╔══

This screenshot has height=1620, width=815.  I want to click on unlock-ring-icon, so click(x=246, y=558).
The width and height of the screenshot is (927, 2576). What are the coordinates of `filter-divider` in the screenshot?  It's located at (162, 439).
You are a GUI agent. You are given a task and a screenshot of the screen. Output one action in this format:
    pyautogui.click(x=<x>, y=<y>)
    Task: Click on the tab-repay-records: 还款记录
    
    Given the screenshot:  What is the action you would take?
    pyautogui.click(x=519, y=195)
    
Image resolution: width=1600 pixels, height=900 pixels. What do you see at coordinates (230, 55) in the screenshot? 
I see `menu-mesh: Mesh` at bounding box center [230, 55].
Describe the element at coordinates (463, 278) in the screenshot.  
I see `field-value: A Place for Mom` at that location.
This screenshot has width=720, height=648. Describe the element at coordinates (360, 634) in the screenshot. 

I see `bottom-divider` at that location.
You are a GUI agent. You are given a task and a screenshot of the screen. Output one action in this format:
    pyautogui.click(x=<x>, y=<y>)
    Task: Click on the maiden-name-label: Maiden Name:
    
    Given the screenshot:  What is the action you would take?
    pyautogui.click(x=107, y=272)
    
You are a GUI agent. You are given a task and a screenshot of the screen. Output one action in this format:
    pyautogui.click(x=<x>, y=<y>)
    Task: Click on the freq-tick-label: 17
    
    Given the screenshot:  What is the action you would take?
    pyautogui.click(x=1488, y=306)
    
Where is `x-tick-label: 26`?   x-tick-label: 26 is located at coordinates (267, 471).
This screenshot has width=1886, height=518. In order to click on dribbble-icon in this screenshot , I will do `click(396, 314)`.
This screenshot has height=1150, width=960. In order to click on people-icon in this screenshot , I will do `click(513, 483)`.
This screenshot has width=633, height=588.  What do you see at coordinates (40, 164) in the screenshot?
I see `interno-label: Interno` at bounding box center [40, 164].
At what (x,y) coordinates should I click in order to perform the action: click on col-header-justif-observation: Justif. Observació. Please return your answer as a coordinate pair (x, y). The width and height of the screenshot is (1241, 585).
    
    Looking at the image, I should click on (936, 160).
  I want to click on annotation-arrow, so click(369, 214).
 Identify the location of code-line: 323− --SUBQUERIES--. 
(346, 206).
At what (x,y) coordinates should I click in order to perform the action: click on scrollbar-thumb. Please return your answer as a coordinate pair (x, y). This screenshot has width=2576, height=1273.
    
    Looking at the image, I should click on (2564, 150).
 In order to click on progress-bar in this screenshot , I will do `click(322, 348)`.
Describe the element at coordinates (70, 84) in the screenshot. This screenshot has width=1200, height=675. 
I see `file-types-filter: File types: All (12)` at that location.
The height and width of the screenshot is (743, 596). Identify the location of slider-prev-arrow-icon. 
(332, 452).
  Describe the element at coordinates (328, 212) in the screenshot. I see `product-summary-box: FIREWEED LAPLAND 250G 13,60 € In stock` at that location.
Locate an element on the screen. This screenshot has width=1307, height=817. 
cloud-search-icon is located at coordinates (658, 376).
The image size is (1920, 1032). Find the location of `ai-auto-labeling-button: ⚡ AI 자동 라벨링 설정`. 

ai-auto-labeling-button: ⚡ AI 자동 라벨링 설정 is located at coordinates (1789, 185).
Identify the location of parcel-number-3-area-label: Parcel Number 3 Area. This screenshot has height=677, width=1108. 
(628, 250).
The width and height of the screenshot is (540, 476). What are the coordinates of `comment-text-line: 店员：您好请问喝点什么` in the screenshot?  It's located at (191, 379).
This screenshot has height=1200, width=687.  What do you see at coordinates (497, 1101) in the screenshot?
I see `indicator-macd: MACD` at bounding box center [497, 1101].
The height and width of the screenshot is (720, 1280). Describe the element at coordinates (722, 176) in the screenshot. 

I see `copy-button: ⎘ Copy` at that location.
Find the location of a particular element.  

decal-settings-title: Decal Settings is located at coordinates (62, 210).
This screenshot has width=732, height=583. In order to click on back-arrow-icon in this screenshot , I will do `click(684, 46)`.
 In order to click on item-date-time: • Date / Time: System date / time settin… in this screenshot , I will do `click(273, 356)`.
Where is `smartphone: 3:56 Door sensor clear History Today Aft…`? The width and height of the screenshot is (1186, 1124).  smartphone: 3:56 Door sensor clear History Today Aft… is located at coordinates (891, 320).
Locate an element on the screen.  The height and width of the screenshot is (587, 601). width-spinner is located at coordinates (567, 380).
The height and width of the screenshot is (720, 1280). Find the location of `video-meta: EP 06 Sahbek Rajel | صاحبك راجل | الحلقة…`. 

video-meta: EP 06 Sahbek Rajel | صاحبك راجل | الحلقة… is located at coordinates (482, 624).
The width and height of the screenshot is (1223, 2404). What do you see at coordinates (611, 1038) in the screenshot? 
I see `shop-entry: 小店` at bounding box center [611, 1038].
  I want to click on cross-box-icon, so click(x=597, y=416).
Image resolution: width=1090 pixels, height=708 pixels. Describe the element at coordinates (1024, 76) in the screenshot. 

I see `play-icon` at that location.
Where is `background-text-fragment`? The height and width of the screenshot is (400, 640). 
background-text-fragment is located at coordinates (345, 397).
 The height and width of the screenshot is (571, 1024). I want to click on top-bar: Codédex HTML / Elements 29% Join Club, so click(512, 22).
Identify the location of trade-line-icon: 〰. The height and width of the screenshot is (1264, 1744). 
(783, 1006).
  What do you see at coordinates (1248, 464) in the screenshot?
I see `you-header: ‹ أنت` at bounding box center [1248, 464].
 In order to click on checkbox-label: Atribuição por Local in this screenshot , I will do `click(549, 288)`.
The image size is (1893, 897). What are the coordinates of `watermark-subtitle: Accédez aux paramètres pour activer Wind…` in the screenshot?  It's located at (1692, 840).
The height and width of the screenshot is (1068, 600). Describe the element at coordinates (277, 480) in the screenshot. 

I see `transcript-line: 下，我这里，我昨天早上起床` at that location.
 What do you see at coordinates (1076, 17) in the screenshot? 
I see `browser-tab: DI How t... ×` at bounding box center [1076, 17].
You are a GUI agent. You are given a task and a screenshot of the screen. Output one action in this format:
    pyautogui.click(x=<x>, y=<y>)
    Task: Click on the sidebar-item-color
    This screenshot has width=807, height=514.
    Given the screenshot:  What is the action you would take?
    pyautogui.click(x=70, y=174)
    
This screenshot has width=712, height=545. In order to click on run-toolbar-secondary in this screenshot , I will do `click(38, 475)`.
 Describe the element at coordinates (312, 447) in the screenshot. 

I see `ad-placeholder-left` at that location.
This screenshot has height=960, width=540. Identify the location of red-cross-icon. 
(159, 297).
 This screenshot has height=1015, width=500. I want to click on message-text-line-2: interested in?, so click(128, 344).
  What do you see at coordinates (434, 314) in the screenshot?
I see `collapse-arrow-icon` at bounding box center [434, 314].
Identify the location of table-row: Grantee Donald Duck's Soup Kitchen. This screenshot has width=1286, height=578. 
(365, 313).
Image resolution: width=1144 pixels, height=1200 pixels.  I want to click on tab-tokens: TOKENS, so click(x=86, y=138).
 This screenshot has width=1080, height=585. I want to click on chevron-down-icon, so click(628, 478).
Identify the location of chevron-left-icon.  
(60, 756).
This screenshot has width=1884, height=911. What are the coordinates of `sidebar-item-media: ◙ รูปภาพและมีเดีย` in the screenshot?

╚══

**ABOUT THIS EXERCISE:** Lay out every line of the records above as a numbered list, leaving out the blank lines.

**ANSWER TO THE EXERCISE:**
1. This screenshot has height=1620, width=815.  I want to click on unlock-ring-icon, so click(x=246, y=558).
2. The width and height of the screenshot is (927, 2576). What are the coordinates of `filter-divider` in the screenshot?  It's located at (162, 439).
3. You are a GUI agent. You are given a task and a screenshot of the screen. Output one action in this format:
4.     pyautogui.click(x=<x>, y=<y>)
5.     Task: Click on the tab-repay-records: 还款记录
6.     Given the screenshot:  What is the action you would take?
7.     pyautogui.click(x=519, y=195)
8. Image resolution: width=1600 pixels, height=900 pixels. What do you see at coordinates (230, 55) in the screenshot? 
9. I see `menu-mesh: Mesh` at bounding box center [230, 55].
10. Describe the element at coordinates (463, 278) in the screenshot.  
11. I see `field-value: A Place for Mom` at that location.
12. This screenshot has width=720, height=648. Describe the element at coordinates (360, 634) in the screenshot. 
13. I see `bottom-divider` at that location.
14. You are a GUI agent. You are given a task and a screenshot of the screen. Output one action in this format:
15.     pyautogui.click(x=<x>, y=<y>)
16.     Task: Click on the maiden-name-label: Maiden Name:
17.     Given the screenshot:  What is the action you would take?
18.     pyautogui.click(x=107, y=272)
19. You are a GUI agent. You are given a task and a screenshot of the screen. Output one action in this format:
20.     pyautogui.click(x=<x>, y=<y>)
21.     Task: Click on the freq-tick-label: 17
22.     Given the screenshot:  What is the action you would take?
23.     pyautogui.click(x=1488, y=306)
24. Where is `x-tick-label: 26`?   x-tick-label: 26 is located at coordinates (267, 471).
25. This screenshot has width=1886, height=518. In order to click on dribbble-icon in this screenshot , I will do `click(396, 314)`.
26. This screenshot has height=1150, width=960. In order to click on people-icon in this screenshot , I will do `click(513, 483)`.
27. This screenshot has width=633, height=588.  What do you see at coordinates (40, 164) in the screenshot?
28. I see `interno-label: Interno` at bounding box center [40, 164].
29. At what (x,y) coordinates should I click in order to perform the action: click on col-header-justif-observation: Justif. Observació. Please return your answer as a coordinate pair (x, y). The width and height of the screenshot is (1241, 585).
30.     Looking at the image, I should click on (936, 160).
31.   I want to click on annotation-arrow, so click(369, 214).
32.  Identify the location of code-line: 323− --SUBQUERIES--. 
33. (346, 206).
34. At what (x,y) coordinates should I click in order to perform the action: click on scrollbar-thumb. Please return your answer as a coordinate pair (x, y). This screenshot has width=2576, height=1273.
35.     Looking at the image, I should click on (2564, 150).
36.  In order to click on progress-bar in this screenshot , I will do `click(322, 348)`.
37. Describe the element at coordinates (70, 84) in the screenshot. This screenshot has width=1200, height=675. 
38. I see `file-types-filter: File types: All (12)` at that location.
39. The height and width of the screenshot is (743, 596). Identify the location of slider-prev-arrow-icon. 
40. (332, 452).
41.   Describe the element at coordinates (328, 212) in the screenshot. I see `product-summary-box: FIREWEED LAPLAND 250G 13,60 € In stock` at that location.
42. Locate an element on the screen. This screenshot has width=1307, height=817. 
43. cloud-search-icon is located at coordinates (658, 376).
44. The image size is (1920, 1032). Find the location of `ai-auto-labeling-button: ⚡ AI 자동 라벨링 설정`. 
45. ai-auto-labeling-button: ⚡ AI 자동 라벨링 설정 is located at coordinates (1789, 185).
46. Identify the location of parcel-number-3-area-label: Parcel Number 3 Area. This screenshot has height=677, width=1108. 
47. (628, 250).
48. The width and height of the screenshot is (540, 476). What are the coordinates of `comment-text-line: 店员：您好请问喝点什么` in the screenshot?  It's located at (191, 379).
49. This screenshot has height=1200, width=687.  What do you see at coordinates (497, 1101) in the screenshot?
50. I see `indicator-macd: MACD` at bounding box center [497, 1101].
51. The height and width of the screenshot is (720, 1280). Describe the element at coordinates (722, 176) in the screenshot. 
52. I see `copy-button: ⎘ Copy` at that location.
53. Find the location of a particular element.  
54. decal-settings-title: Decal Settings is located at coordinates (62, 210).
55. This screenshot has width=732, height=583. In order to click on back-arrow-icon in this screenshot , I will do `click(684, 46)`.
56.  In order to click on item-date-time: • Date / Time: System date / time settin… in this screenshot , I will do `click(273, 356)`.
57. Where is `smartphone: 3:56 Door sensor clear History Today Aft…`? The width and height of the screenshot is (1186, 1124).  smartphone: 3:56 Door sensor clear History Today Aft… is located at coordinates (891, 320).
58. Locate an element on the screen.  The height and width of the screenshot is (587, 601). width-spinner is located at coordinates (567, 380).
59. The height and width of the screenshot is (720, 1280). Find the location of `video-meta: EP 06 Sahbek Rajel | صاحبك راجل | الحلقة…`. 
60. video-meta: EP 06 Sahbek Rajel | صاحبك راجل | الحلقة… is located at coordinates (482, 624).
61. The width and height of the screenshot is (1223, 2404). What do you see at coordinates (611, 1038) in the screenshot? 
62. I see `shop-entry: 小店` at bounding box center [611, 1038].
63.   I want to click on cross-box-icon, so click(x=597, y=416).
64. Image resolution: width=1090 pixels, height=708 pixels. Describe the element at coordinates (1024, 76) in the screenshot. 
65. I see `play-icon` at that location.
66. Where is `background-text-fragment`? The height and width of the screenshot is (400, 640). 
67. background-text-fragment is located at coordinates (345, 397).
68.  The height and width of the screenshot is (571, 1024). I want to click on top-bar: Codédex HTML / Elements 29% Join Club, so click(512, 22).
69. Identify the location of trade-line-icon: 〰. The height and width of the screenshot is (1264, 1744). 
70. (783, 1006).
71.   What do you see at coordinates (1248, 464) in the screenshot?
72. I see `you-header: ‹ أنت` at bounding box center [1248, 464].
73.  In order to click on checkbox-label: Atribuição por Local in this screenshot , I will do `click(549, 288)`.
74. The image size is (1893, 897). What are the coordinates of `watermark-subtitle: Accédez aux paramètres pour activer Wind…` in the screenshot?  It's located at (1692, 840).
75. The height and width of the screenshot is (1068, 600). Describe the element at coordinates (277, 480) in the screenshot. 
76. I see `transcript-line: 下，我这里，我昨天早上起床` at that location.
77.  What do you see at coordinates (1076, 17) in the screenshot? 
78. I see `browser-tab: DI How t... ×` at bounding box center [1076, 17].
79. You are a GUI agent. You are given a task and a screenshot of the screen. Output one action in this format:
80.     pyautogui.click(x=<x>, y=<y>)
81.     Task: Click on the sidebar-item-color
82.     This screenshot has width=807, height=514.
83.     Given the screenshot:  What is the action you would take?
84.     pyautogui.click(x=70, y=174)
85. This screenshot has width=712, height=545. In order to click on run-toolbar-secondary in this screenshot , I will do `click(38, 475)`.
86.  Describe the element at coordinates (312, 447) in the screenshot. 
87. I see `ad-placeholder-left` at that location.
88. This screenshot has height=960, width=540. Identify the location of red-cross-icon. 
89. (159, 297).
90.  This screenshot has height=1015, width=500. I want to click on message-text-line-2: interested in?, so click(128, 344).
91.   What do you see at coordinates (434, 314) in the screenshot?
92. I see `collapse-arrow-icon` at bounding box center [434, 314].
93. Identify the location of table-row: Grantee Donald Duck's Soup Kitchen. This screenshot has width=1286, height=578. 
94. (365, 313).
95. Image resolution: width=1144 pixels, height=1200 pixels.  I want to click on tab-tokens: TOKENS, so click(x=86, y=138).
96.  This screenshot has width=1080, height=585. I want to click on chevron-down-icon, so click(628, 478).
97. Identify the location of chevron-left-icon.  
98. (60, 756).
99. This screenshot has width=1884, height=911. What are the coordinates of `sidebar-item-media: ◙ รูปภาพและมีเดีย` in the screenshot?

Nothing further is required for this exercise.